Todo filme, série e programa de TV tem uma sequência de abertura, que precisa captar a essência daquela obra e de alguma maneira antecipar o clima geral da trama em um tempo bem curto, para fisgar o espectador e prepará-lo mentalmente para receber a história da melhor forma possível. Tem até um site bacana sobre isso, o Art of the Title.
Na literatura, não costumamos pensar tanto nesses termos, mas pode ter certeza que há muito pensamento sobre a abertura dos livros. Capa, orelha, guarda, folha de rosto, sumário, prefácio… uma edição que se preze trabalha tudo isso em benefício da experiência de leitura. Um elemento que agrega muito significado à “recepção” que um livro faz ao leitor é a epígrafe, aquela citação que costuma vir perto das dedicatórias, tomando emprestado uma reflexão ou frase marcante de outra obra para esquentar a cabeça de quem tem o livro em mãos.
Em Teimosia e Memória, livro de poemas de Marina Schneider, me deparei com um tipo de epígrafe que nunca tinha visto, um verbete de dicionário. Antes de revelar sua poesia, a autora nos apresenta um adjetivo.
“LENITIVO (s.m);
que suaviza, acalma, adoça, abranda, suaviza os alivia dores.”

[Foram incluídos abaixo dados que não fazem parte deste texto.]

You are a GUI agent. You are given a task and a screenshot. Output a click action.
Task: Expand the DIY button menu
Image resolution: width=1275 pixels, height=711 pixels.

Ironicamente, a palavra não aparece em nenhum dos poemas do livro, mas serve para demonstrar um tipo de relação com as palavras, esse caráter de ourivesaria com que poetas trabalham seus textos. Antecipa também a forma com que Marina aponta caminhos no decorrer leitura. Digo isso porque uma particularidade formal de seus poemas está em versos finais grafados entre colchetes. Breves comentários que servem de conclusão ou explicação às estrofes anteriores.
“gato preto em sala cheia
a solidão só existe
quando estamos rodeadas de pessoas.
caso contrário,
é conforto mal aproveitado.[escrito antes da quarentena acontecer]”
Essas notas que a poeta inclui no seu trabalho ajudam a ver um pouco do processo de elaboração da poética, aproximam o fazer poético de atividades e pensamentos mais banais, de certa maneira até contesta aquela mística de que poesia é coisa difícil de entender. Se for assim, afinal, que mal há em explicar um poema?

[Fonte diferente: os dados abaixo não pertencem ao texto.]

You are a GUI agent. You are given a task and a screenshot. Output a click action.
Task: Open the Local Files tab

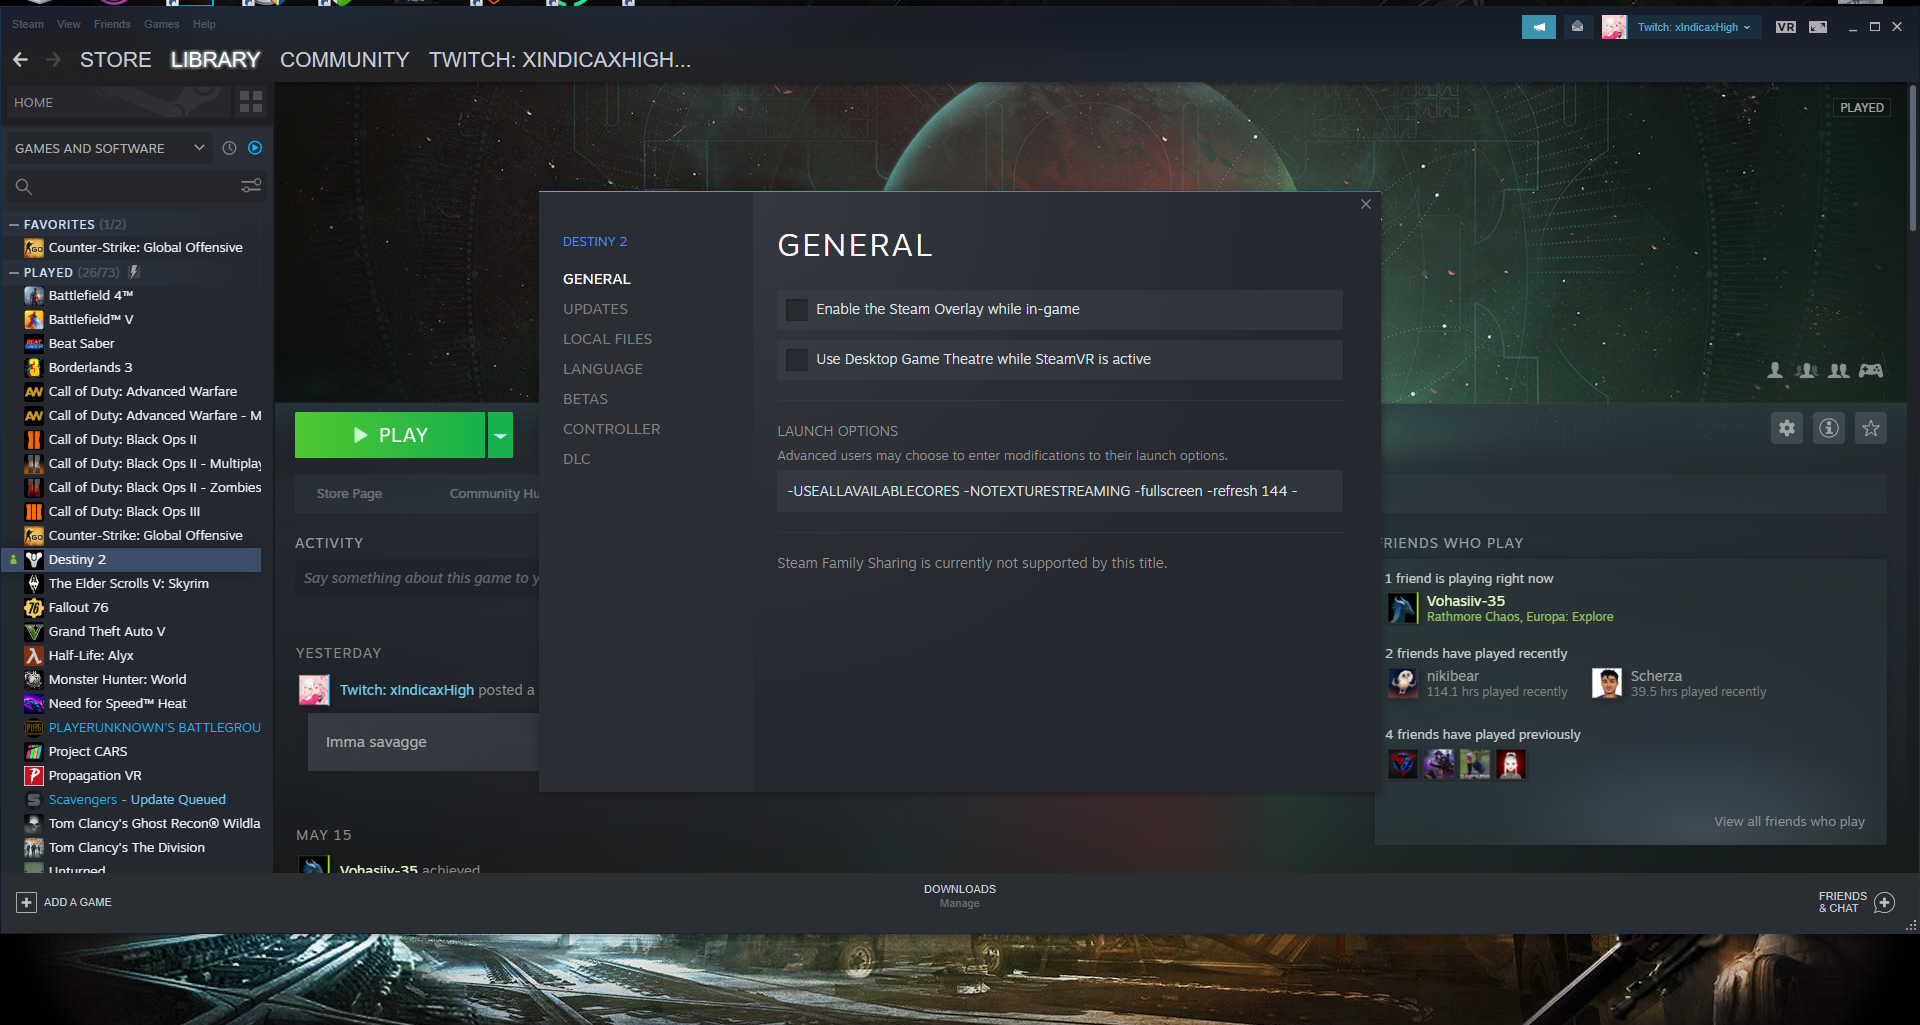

Por coincidência, logo que terminei Teimosia e Memória, ainda às voltas com ele na cabeça, fui ler Poste é Tudo Igual, zine do Aikau Meloni que comprei na Ogra, feira de quadrinhos independentes que rolou aqui em São Paulo na semana passada, e fiquei contente de ver que também vinha com uma explicação no final.
Aliás, dizer que fui ler o zine do Aikau talvez seja impreciso. Minha expectativa é que fosse uma história sem texto, como seu livro anterior, Craveiro, que conta só com desenhos uma história de romance que subverte alguns modelos de HQs tradicionais - não quero detalhar para você ir atrás do livro.
Mas dessa vez, além de realmente não ter texto, a obra não tem nem uma narrativa clara, só uma sequência de desenhos de postes que te deixa com a pulga atrás da orelha. Aonde ele tá me levando?
“Poste é tudo igual.
Uma frase afirmativa que me soou interrogativa aos ouvidos: será? Resolvi descobrir.
O resultado é esta publicação que você tem em mãos, minha resposta em forma de pergunta: Poste é tudo igual?”
Dizem que o artista serve para transformar o espírito do tempo em algo compreensível, por caminhos distintos do método científico. Às vezes, como terapeutas, podem fazer isso por provocação.
O primeiro poema do livro de Schneider traz algo de que já falamos no Sinto Muito #22, uma definição de coração:
“corações,
mais barulhentos do que o silêncio
formados por camadas e camadas de tinta vermelha
que escondem, pouco a pouco,
tudo aquilo que dorme
e segue acordado.[abro a porta para você entrar]”
Para desmanchá-la nos versos que encerram o livro:
“minto o livro inteiro.
(…)
não sei do que nossos corações são feitos,
mas não quero saber, quero sentir.[há uma semelhança entre o pulsar
e a batida de asas das libélulas]”
Sentir em vez de saber. Explicações de poetas talvez sirvam para isso. De um jeito lenitivo, sem a didática fria dos dicionários, dão motivos que se deve suspeitar, transformam afirmações em perguntas, apontam caminhos para que a gente também sinta a poesia que há em coisas tão corriqueiras quanto um poste.
"Dizem que o artista serve para transformar o espírito do tempo em algo compreensível, por caminhos distintos do método científico. Às vezes, como terapeutas, podem fazer isso por provocação."